動画でも斎藤氏は「ツッコミどころ満載」と言っていますし、神谷氏も「邪馬台国」が日本を代表する政権であった保証は何もないと指摘しており、共にごく当然のまっとうな認識と思われますが……
そのまっとうな認識をかたくなに認めようとしない、祖国の歴史に対して「きわめて不誠実」な自称歴史家や汚役人が、あまりにも多すぎるのではないでしょうか。

こちらこちらなどで書いてきたとおり、日本書紀には景行天皇の九州遠征の伝承が記されてあり、それこそ卑弥呼を思わせるような宗教的シンボルを携えた女性首長が複数登場し、進んで朝廷に服属します。しかもそのシンボルというのが、鏡・剣・勾玉という、その後、皇室にとってこそ重要になるアイテムと同じものです。

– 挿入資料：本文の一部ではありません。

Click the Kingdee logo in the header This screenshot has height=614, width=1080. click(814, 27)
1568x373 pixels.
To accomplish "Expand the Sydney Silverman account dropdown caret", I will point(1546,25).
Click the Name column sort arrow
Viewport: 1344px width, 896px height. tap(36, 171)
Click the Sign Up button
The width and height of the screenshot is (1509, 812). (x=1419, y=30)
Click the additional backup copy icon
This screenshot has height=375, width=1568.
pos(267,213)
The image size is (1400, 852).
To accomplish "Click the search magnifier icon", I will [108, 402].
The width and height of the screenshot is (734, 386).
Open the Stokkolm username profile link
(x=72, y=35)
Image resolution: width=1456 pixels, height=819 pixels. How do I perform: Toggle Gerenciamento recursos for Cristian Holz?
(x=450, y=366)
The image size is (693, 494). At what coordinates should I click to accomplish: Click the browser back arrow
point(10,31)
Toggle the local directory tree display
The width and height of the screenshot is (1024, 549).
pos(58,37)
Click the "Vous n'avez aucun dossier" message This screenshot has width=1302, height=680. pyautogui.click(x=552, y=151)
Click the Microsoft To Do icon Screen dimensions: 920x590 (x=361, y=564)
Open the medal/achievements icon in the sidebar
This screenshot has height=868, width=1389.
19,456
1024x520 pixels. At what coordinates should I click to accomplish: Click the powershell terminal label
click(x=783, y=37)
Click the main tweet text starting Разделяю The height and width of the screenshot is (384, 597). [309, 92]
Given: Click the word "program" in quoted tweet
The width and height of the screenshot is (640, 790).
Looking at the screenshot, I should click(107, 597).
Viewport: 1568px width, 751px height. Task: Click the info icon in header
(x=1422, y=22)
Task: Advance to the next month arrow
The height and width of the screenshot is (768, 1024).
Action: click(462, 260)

また、考古学的には、まさにその景行天皇や垂仁天皇、崇神天皇が都をお置きになったと日本書紀が伝える奈良県桜井市は纏向の地から大規模都市遺稿が出土しています。
これらを合わせ考えれば、九州の「豪族」と、奈良の「豪族」との交渉のあり方こそが、もっと真剣に問われてよさそうなものですが……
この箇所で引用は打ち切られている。